Myocardial CT perfusion imaging outperforms SPECT in CAD diagnosis
Myocardial CT perfusion imaging performed higher than SPECT in the diagnosis of anatomic coronary artery disease (CAD), according to a study published online May 26 by Radiology.
As myocardial CT perfusion imaging has developed, research has demonstrated its potential in accurately diagnosing CAD in comparison with a variety of reference standards. Lead author Richard T. George, MD, of Johns Hopkins University in Baltimore, and colleagues conducted a prespecified, secondary analysis of the multicenter diagnostic accuracy study, Combined Coronary Atherosclerosis and Myocardial Perfusion Evaluation Using 320-Detector Row CT (CORE320), to compare the diagnostic performance of CT perfusion imaging and SPECT perfusion imaging in the diagnosis of anatomic CAD as depicted at invasive coronary angiography.

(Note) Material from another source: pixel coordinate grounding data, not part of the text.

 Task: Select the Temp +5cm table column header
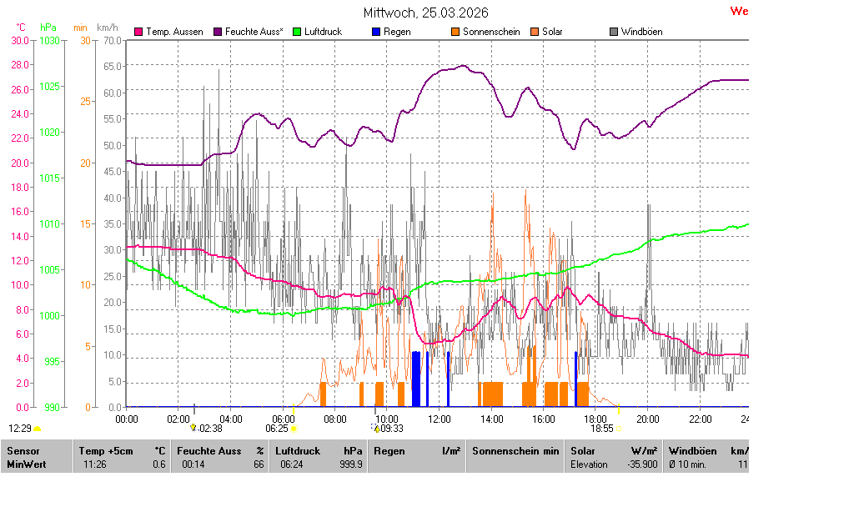pos(122,451)
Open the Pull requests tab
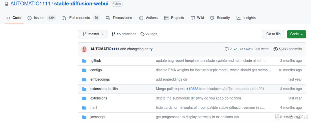This screenshot has height=123, width=311. click(x=79, y=18)
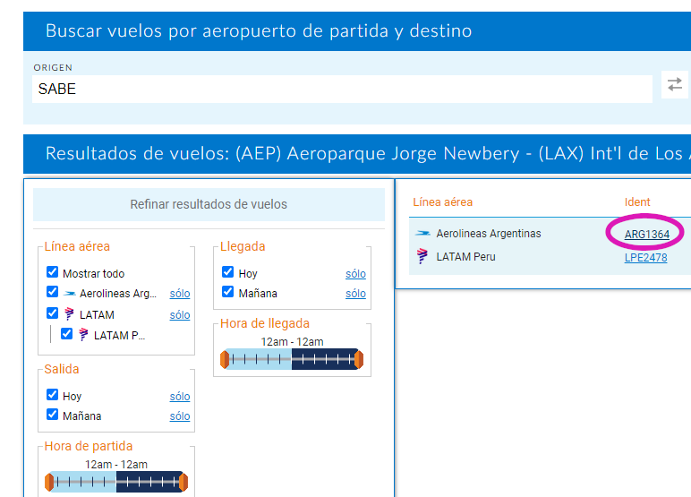
Task: Open flight ARG1364 details
Action: pos(646,234)
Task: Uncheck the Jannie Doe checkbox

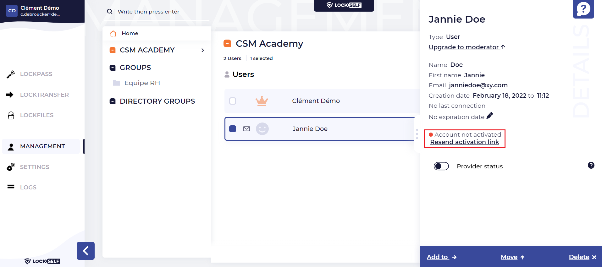Action: coord(233,129)
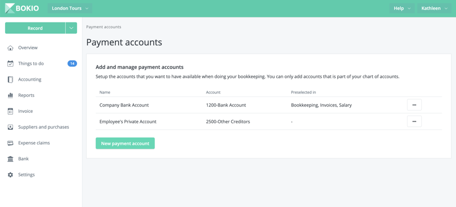Open Expense claims via the card icon
This screenshot has width=456, height=207.
(11, 143)
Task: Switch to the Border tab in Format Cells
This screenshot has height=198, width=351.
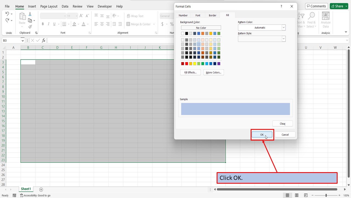Action: (213, 15)
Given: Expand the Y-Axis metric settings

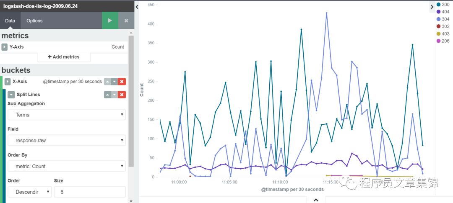Looking at the screenshot, I should click(4, 47).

The study included 381 patients who enrolled in 16 centers between November 2009 and July 2011. The patients underwent rest and adenosine stress CT perfusion imaging, rest, and either exercise or pharmacologic stress SPECT before and within 60 days of coronary angiography. The images from CT perfusion imaging, SPECT, and coronary angiography were interpreted at blinded, independent core laboratories. Using a 13-segment myocardial model, the two observers scored rest and stress myocardial segments on a scale of zero to three. The reference standard was a stenosis of at least 50 percent at coronary angiography, as determined using quantitative methods.
CAD was diagnosed in 60 percent, or 229 of the 381 patients. The per-patient sensitivity and specificity for the diagnosis of CAD were 88 percent and 55 percent for CT perfusion imaging and 62 percent and 67 percent for SPECT. The area under the receiver operating characteristic curve was 0.78 for CT perfusion imaging and 0.69 for SPECT.
For perfusion imaging, the sensitivity for single and multivessel CAD for left main, three-vessel, two-vessel, and one-vessel disease was 92 percent, 92 percent, 89 percent and 83 percent, respectively. In comparison, the sensitivity for SPECT was respectively 75 percent, 79 percent, 68 percent and 41 percent.
“This study demonstrates that CT perfusion imaging is a viable alternative to SPECT myocardial perfusion imaging for the detection of CAD,” wrote George and colleagues. “CT perfusion imaging maintains sensitivity for detecting coronary disease in patients with left main and multivessel disease.”